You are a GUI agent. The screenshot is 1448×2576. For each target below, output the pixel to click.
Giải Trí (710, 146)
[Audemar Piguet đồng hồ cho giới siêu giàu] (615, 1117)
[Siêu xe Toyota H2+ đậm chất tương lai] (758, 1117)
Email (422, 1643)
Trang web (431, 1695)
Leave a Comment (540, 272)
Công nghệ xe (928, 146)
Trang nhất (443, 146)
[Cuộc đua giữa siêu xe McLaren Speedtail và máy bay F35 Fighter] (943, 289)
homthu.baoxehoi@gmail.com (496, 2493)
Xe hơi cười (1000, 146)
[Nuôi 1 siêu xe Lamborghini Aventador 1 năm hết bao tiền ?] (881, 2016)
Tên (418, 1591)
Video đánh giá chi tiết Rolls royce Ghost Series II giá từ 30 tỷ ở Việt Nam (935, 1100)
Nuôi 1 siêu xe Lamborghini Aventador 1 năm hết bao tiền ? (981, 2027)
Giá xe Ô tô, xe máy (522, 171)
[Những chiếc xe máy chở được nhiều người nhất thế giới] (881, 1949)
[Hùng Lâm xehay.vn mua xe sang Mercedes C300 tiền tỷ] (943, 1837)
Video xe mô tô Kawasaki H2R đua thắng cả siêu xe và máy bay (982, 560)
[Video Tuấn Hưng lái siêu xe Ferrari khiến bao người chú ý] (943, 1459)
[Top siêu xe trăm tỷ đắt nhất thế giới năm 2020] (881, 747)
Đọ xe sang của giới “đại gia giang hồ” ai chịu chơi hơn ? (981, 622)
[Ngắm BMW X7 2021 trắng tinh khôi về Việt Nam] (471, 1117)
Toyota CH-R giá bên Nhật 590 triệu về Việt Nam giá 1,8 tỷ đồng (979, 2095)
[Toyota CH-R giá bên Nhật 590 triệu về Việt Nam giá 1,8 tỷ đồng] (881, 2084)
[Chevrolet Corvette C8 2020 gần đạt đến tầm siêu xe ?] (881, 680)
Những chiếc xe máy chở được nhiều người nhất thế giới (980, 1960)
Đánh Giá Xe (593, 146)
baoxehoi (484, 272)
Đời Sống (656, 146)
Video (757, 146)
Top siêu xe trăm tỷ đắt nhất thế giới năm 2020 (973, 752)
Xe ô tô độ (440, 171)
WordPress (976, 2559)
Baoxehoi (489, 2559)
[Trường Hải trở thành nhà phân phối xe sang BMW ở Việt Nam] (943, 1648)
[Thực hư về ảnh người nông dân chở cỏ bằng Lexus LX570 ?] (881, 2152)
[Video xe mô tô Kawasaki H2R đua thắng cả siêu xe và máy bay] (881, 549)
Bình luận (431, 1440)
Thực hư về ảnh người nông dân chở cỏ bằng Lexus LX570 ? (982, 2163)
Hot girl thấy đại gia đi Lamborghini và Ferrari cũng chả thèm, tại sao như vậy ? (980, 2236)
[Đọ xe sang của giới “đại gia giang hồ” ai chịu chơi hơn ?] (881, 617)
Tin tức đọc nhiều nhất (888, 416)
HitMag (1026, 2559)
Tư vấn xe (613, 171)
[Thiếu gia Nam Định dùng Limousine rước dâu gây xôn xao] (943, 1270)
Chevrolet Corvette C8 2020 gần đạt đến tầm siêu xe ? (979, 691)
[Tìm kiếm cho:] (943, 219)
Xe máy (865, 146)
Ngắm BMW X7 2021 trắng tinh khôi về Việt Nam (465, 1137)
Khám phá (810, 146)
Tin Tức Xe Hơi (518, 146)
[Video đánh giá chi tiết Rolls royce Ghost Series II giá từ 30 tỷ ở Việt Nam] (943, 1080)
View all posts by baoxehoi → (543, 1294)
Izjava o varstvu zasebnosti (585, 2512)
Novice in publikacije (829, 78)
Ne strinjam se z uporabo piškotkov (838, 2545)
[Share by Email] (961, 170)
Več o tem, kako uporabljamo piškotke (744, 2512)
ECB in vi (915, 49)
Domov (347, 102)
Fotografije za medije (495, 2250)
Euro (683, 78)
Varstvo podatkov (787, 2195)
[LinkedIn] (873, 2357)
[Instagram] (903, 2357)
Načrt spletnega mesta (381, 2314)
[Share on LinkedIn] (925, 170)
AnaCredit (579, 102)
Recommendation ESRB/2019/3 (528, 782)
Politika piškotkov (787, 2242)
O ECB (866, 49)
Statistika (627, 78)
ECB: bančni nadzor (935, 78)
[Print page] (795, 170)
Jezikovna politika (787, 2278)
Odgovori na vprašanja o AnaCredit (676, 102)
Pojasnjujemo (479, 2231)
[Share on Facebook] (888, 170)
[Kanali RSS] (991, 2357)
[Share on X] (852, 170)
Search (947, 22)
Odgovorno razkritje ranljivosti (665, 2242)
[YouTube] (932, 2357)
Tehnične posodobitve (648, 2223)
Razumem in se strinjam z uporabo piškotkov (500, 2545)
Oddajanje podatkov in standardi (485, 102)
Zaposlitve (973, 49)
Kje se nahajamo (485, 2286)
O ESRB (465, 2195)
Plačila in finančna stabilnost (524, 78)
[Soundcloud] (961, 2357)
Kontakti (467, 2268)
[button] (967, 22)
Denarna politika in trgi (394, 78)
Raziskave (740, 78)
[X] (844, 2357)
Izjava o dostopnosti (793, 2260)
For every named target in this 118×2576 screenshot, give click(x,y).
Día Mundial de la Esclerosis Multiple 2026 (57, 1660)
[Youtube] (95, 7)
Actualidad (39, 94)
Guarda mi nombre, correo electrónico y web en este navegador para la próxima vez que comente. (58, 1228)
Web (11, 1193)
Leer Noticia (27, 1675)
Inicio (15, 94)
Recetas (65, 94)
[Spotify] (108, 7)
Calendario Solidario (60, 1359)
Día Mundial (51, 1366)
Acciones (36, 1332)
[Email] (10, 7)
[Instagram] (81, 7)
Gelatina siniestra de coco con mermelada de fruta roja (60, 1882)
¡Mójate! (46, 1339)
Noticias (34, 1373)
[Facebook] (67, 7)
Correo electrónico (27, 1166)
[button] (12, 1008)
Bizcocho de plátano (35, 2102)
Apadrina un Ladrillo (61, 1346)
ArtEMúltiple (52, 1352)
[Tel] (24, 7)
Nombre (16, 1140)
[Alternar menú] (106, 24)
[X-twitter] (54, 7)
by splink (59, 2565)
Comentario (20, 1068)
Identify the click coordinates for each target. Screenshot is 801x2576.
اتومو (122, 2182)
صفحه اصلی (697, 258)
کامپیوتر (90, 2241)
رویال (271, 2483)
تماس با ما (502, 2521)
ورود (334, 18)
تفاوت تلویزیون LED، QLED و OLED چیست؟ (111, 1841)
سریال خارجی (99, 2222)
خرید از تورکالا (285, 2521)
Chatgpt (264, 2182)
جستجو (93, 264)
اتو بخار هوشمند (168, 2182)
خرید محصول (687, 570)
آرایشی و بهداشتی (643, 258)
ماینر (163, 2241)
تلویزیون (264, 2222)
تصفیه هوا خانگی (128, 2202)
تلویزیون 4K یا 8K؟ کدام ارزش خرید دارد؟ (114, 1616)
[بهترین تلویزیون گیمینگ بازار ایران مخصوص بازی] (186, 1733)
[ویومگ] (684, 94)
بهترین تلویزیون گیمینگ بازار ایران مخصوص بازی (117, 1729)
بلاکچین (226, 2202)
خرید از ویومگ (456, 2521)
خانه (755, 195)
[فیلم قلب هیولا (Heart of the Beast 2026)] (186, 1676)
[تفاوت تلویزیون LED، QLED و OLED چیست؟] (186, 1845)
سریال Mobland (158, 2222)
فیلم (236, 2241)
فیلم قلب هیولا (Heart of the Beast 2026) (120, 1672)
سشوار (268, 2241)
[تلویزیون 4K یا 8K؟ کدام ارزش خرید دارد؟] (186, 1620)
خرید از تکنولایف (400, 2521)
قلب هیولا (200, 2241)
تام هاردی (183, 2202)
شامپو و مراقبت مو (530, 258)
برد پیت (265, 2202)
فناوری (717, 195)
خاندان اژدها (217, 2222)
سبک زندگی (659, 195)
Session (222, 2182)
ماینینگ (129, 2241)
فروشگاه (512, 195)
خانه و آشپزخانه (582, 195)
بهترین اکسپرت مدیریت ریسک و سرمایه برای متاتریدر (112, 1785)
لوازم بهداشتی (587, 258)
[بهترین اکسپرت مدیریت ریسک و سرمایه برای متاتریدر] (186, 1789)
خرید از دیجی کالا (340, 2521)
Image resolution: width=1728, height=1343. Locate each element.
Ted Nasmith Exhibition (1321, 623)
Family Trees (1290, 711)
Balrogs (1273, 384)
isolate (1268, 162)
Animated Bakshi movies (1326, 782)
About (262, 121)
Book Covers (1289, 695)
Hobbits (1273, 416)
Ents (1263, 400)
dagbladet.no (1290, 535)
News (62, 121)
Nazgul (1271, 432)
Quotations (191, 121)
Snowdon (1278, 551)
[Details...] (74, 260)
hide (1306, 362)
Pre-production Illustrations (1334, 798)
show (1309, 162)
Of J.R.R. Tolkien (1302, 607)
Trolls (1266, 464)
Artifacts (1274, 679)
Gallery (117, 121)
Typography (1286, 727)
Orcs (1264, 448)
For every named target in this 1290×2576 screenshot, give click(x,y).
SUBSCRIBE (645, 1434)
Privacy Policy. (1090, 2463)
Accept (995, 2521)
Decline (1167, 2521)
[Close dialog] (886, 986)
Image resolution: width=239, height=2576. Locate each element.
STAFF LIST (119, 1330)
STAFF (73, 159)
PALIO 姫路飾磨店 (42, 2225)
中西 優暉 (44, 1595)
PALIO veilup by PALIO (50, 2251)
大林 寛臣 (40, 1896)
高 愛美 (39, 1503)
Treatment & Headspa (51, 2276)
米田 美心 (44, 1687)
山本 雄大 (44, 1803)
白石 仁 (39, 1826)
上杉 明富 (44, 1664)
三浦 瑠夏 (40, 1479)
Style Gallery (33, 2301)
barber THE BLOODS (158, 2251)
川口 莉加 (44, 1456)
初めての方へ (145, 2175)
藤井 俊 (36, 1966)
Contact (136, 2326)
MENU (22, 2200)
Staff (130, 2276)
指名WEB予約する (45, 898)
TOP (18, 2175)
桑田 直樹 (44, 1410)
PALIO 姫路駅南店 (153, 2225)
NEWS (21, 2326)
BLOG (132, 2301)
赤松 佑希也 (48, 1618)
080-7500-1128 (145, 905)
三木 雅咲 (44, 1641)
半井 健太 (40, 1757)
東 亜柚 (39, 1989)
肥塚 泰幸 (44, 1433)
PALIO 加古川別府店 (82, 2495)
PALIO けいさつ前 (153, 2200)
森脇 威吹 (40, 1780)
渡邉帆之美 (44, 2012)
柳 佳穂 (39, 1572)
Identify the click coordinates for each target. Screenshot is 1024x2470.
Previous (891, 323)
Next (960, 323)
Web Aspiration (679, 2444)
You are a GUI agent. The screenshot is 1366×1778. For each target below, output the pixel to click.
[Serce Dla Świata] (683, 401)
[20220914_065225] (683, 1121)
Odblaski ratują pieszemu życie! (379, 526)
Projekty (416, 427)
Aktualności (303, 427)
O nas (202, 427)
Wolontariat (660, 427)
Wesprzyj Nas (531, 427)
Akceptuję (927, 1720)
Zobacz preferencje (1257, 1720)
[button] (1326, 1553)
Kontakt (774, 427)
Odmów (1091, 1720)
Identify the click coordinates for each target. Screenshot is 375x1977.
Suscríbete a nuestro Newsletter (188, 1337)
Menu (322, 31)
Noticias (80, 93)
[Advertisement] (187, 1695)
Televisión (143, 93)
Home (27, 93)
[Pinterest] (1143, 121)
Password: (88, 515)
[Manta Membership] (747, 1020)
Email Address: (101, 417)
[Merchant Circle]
####################
Goal of the exercise >>
Look above for the line containing "LX570 ? (982, 2163)". Output from there through the line containing "ECB in vi (915, 49)", exactly and inclusively.

Answer box >>
Thực hư về ảnh người nông dân chở cỏ bằng Lexus LX570 ? (982, 2163)
Hot girl thấy đại gia đi Lamborghini và Ferrari cũng chả thèm, tại sao như vậy ? (980, 2236)
[Đọ xe sang của giới “đại gia giang hồ” ai chịu chơi hơn ?] (881, 617)
Tin tức đọc nhiều nhất (888, 416)
HitMag (1026, 2559)
Tư vấn xe (613, 171)
[Thiếu gia Nam Định dùng Limousine rước dâu gây xôn xao] (943, 1270)
Chevrolet Corvette C8 2020 gần đạt đến tầm siêu xe ? (979, 691)
[Tìm kiếm cho:] (943, 219)
Xe máy (865, 146)
Ngắm BMW X7 2021 trắng tinh khôi về Việt Nam (465, 1137)
Khám phá (810, 146)
Tin Tức Xe Hơi (518, 146)
[Video đánh giá chi tiết Rolls royce Ghost Series II giá từ 30 tỷ ở Việt Nam] (943, 1080)
View all posts by baoxehoi → (543, 1294)
Izjava o varstvu zasebnosti (585, 2512)
Novice in publikacije (829, 78)
Ne strinjam se z uporabo piškotkov (838, 2545)
[Share by Email] (961, 170)
Več o tem, kako uporabljamo piškotke (744, 2512)
ECB in vi (915, 49)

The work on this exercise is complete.